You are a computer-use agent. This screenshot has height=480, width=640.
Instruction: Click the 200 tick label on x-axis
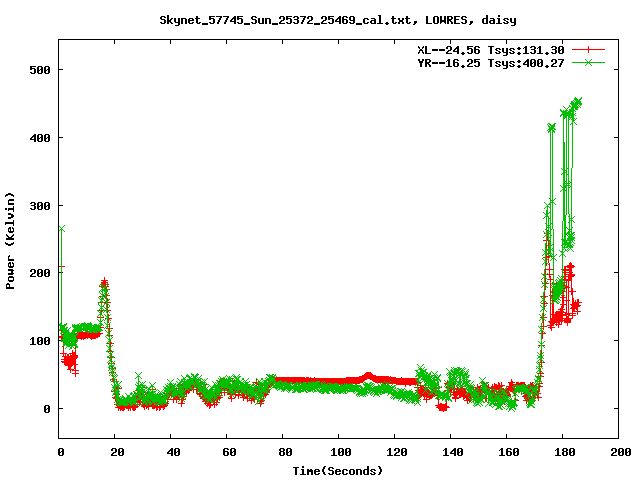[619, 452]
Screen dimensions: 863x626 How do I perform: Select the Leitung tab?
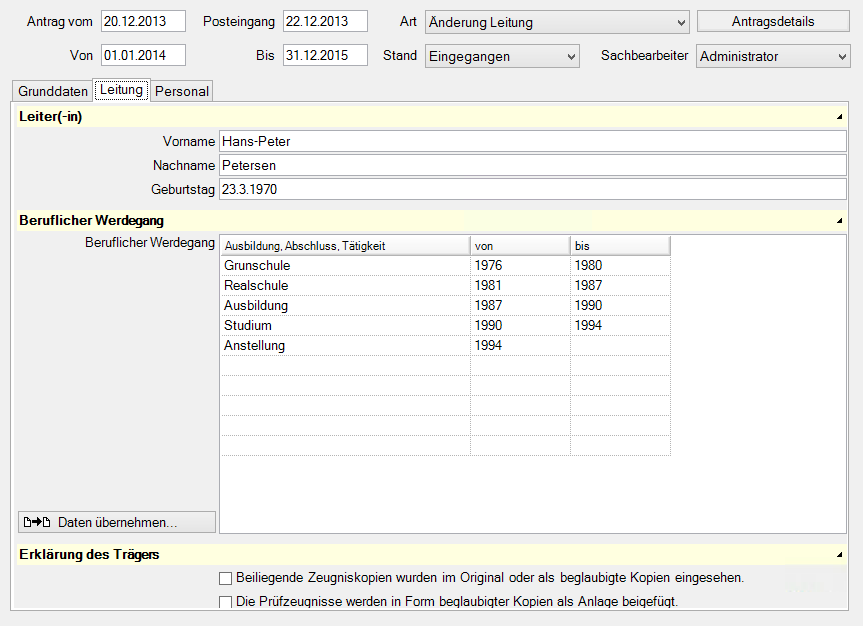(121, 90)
...
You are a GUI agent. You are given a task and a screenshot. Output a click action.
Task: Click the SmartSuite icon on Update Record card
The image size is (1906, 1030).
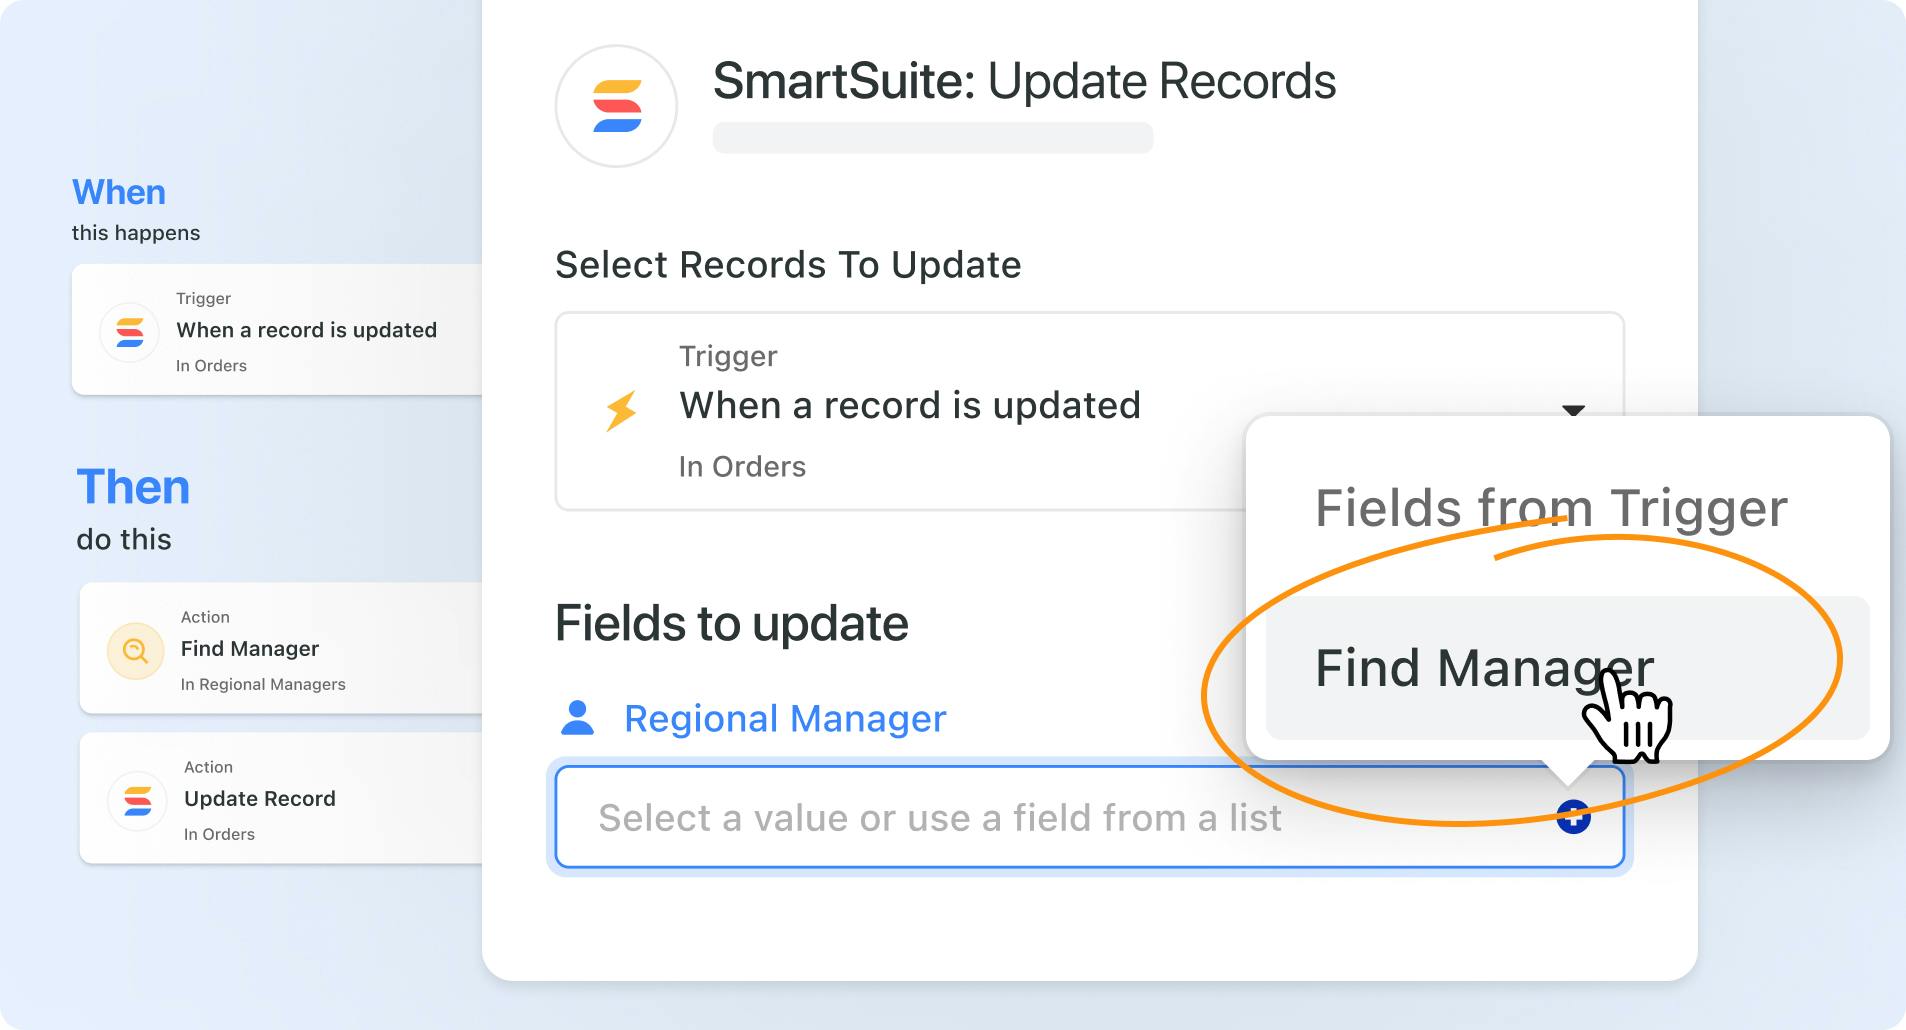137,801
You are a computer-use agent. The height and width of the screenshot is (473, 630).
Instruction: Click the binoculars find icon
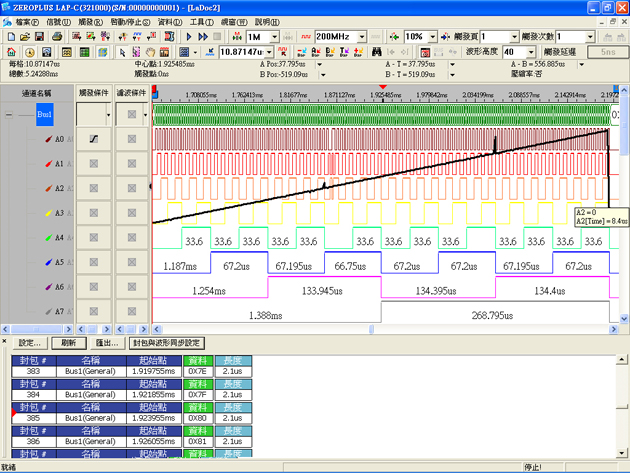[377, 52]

- Assignment -
All lines above that contain "agent" are required in the answer.

- Answer section -
You are a computer-use agent. This screenshot has height=480, width=640.
You are a GUI agent. You are given a task and a screenshot. Output a click action.
You are a computer-use agent. The height and width of the screenshot is (473, 630).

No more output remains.